I'm at the "Future of the Media Industry" conference in Baltimore, sponsored by The Newspaper Guild (and a couple other CWA sectors).
Lots of interesting stuff here, and a lot of optimism despite all the bad news about our industry.
One interesting talk today was a talk by a University of California-Davis professor about how newspapers need to adapt to the change in the weather.
To conclude, he ended with a quote from Clarence Darrow (often attributed to Charles Darwin, must be the initials), that the element of the species that survives isn't the strongest or the most intelligent (sorry newsies), but the most adaptable.
But two things stuck with me -- first of all, the newspaper industry IS NOT going to be saved by college professors (sorry academia).
The other thing was his push to "customize" the "news" we provide -- via the web, of course.
Customizing, of course, is just another way for people to cherry pick the information they gather. Now, of course, this will have people going to your site.
And that's what you want.
But the bigger issue is my favorite theme -- the more information out there, the less informed people are.
Providing them with just the information they want limits the information they gather. People become less and less informed. The news industry erodes and newspapers -- which provide a wide range of news (all the news that's fit to print) -- become obsolete. So we end up destroying ourselves.

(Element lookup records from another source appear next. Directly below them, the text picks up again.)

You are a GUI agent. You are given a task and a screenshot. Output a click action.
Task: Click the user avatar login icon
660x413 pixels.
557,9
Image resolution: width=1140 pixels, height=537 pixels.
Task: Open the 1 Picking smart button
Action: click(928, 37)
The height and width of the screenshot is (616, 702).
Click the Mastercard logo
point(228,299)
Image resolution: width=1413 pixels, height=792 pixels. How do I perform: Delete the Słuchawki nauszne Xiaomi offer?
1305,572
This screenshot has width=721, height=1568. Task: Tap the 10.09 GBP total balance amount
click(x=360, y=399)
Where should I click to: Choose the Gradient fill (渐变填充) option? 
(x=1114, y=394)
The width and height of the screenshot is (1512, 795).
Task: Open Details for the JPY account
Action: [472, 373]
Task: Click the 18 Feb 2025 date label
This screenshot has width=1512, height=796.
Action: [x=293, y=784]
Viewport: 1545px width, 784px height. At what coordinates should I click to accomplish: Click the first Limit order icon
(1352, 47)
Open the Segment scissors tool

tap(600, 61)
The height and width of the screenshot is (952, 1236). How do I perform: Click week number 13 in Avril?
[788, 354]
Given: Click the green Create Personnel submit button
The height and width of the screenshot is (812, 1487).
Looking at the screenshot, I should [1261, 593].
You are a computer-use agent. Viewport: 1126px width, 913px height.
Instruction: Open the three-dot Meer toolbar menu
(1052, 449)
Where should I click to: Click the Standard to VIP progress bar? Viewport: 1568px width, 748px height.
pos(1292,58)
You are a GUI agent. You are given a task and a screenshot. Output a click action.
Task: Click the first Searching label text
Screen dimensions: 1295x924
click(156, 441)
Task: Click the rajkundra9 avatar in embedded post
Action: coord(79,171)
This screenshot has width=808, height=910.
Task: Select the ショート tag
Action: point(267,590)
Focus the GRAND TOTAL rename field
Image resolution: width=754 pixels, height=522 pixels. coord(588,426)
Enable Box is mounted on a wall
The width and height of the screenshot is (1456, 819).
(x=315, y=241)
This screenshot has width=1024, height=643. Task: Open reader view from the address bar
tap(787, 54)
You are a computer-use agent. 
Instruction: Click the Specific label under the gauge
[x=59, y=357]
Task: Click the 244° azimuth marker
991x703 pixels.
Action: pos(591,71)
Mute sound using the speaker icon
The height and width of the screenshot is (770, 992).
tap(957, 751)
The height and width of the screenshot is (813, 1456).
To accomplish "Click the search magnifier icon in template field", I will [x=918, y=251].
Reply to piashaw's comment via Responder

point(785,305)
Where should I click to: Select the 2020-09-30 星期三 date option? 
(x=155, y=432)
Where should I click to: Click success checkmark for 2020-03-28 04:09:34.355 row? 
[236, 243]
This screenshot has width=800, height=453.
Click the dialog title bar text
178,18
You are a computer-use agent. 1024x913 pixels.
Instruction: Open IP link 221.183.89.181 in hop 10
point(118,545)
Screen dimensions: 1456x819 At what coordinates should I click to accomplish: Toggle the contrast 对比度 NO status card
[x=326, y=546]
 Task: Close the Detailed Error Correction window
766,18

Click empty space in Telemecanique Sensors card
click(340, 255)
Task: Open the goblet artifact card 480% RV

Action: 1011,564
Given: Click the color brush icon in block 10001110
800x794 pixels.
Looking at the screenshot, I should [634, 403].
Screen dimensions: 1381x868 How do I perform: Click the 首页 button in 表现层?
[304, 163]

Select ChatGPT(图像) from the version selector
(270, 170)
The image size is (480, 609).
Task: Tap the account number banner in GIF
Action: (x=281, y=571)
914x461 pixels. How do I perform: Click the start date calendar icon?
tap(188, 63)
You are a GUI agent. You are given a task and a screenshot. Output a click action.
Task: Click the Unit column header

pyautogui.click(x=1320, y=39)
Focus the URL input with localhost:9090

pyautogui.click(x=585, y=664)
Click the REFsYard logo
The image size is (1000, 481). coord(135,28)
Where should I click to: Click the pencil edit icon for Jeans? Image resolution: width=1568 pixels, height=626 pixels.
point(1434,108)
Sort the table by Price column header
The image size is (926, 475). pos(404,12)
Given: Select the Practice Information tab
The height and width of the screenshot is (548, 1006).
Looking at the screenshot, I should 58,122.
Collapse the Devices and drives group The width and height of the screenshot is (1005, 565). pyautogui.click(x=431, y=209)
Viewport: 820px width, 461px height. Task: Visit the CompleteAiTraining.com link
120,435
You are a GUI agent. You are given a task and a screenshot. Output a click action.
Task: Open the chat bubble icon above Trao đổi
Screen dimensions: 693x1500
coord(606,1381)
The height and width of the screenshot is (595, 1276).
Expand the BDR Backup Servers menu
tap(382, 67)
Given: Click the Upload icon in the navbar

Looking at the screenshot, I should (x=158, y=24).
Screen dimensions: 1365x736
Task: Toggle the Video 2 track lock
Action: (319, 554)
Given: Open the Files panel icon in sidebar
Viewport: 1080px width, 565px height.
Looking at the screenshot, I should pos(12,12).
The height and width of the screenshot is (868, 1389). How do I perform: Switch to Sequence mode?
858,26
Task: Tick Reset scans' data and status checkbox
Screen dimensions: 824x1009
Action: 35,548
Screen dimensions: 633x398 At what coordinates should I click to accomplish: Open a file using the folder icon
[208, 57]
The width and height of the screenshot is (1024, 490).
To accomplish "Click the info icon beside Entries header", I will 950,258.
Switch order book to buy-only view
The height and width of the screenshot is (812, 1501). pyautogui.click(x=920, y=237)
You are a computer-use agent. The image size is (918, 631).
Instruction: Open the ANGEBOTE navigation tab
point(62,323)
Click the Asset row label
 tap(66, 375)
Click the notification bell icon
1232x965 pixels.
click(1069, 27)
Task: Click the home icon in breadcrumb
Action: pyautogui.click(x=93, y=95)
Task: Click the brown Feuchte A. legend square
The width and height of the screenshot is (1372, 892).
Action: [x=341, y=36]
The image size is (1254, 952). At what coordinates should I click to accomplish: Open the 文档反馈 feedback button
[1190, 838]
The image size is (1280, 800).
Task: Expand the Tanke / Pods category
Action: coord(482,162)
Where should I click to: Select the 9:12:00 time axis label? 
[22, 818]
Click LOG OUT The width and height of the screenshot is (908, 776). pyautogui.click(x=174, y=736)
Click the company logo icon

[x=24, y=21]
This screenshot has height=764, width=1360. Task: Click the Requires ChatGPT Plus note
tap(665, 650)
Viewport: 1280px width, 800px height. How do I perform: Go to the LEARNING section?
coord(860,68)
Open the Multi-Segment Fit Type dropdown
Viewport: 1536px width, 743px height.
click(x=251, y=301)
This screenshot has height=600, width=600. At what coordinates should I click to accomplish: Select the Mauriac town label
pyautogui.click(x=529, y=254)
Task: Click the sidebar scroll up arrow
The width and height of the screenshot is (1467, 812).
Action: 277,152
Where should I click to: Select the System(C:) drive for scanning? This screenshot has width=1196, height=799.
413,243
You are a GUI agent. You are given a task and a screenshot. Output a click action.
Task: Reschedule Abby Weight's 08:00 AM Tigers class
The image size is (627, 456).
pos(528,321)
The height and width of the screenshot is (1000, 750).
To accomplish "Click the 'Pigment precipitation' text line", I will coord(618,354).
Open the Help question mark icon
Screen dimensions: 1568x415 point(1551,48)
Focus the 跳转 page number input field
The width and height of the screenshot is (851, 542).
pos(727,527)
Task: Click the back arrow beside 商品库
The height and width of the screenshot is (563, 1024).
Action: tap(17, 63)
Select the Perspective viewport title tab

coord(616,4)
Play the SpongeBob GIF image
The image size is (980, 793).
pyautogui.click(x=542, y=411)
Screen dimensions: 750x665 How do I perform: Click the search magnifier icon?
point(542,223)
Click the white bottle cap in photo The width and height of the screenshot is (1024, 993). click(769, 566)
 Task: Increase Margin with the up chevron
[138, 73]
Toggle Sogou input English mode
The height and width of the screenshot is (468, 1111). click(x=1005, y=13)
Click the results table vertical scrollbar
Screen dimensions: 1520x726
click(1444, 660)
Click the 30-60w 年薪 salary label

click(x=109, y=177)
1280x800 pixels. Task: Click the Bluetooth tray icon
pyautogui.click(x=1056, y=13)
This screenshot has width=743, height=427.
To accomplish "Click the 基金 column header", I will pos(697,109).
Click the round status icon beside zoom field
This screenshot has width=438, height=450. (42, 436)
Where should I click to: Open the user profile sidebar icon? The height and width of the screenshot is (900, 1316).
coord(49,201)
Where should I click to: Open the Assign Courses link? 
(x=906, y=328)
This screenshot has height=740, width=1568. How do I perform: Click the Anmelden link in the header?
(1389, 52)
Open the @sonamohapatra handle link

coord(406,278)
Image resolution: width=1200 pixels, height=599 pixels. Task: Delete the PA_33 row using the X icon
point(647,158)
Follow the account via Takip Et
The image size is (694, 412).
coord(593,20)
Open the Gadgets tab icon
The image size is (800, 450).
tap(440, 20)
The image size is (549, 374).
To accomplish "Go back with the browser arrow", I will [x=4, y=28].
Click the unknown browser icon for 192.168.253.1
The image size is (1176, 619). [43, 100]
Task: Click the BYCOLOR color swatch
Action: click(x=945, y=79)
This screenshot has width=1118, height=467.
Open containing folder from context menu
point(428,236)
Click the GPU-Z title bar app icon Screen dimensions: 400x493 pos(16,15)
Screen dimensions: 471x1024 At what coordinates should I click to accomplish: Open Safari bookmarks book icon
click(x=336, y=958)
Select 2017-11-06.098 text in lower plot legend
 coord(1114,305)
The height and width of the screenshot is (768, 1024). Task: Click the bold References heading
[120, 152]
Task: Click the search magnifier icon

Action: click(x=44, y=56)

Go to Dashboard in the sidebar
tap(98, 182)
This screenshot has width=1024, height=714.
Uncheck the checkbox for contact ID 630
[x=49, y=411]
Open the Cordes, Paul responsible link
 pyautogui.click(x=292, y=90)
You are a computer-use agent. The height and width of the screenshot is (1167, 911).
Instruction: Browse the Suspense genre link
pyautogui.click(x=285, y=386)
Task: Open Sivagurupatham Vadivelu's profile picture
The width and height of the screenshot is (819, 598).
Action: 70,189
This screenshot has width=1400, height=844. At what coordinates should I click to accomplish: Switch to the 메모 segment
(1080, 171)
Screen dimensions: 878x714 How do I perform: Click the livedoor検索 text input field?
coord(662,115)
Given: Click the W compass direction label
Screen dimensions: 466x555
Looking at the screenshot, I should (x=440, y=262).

And forget about the fact that the line between "news" and advertising, which supports and, in many cases sponsors, these web pages -- totally erodes.
Once newspapers, which provide all the info about what your local government, police, hospitals, fire departments, schools, etc., is doing, whether you want it or not, go away, there is no watchdog over government. You don't have to want to read or, or even read it.
We just have to be there to cover it.
And that, my friends, is the first erosion of our democracy.
As melodramatic as that sounds, there it is.
And while it seems that by resisting the customizing the customer wants is not adapting, and therefore destroying the industry, I say we must learn to "give the reader (surfer) what he wants" without limiting the information.
The news industry must find a away to adapt without giving in to the increasing intellectual laziness of the people.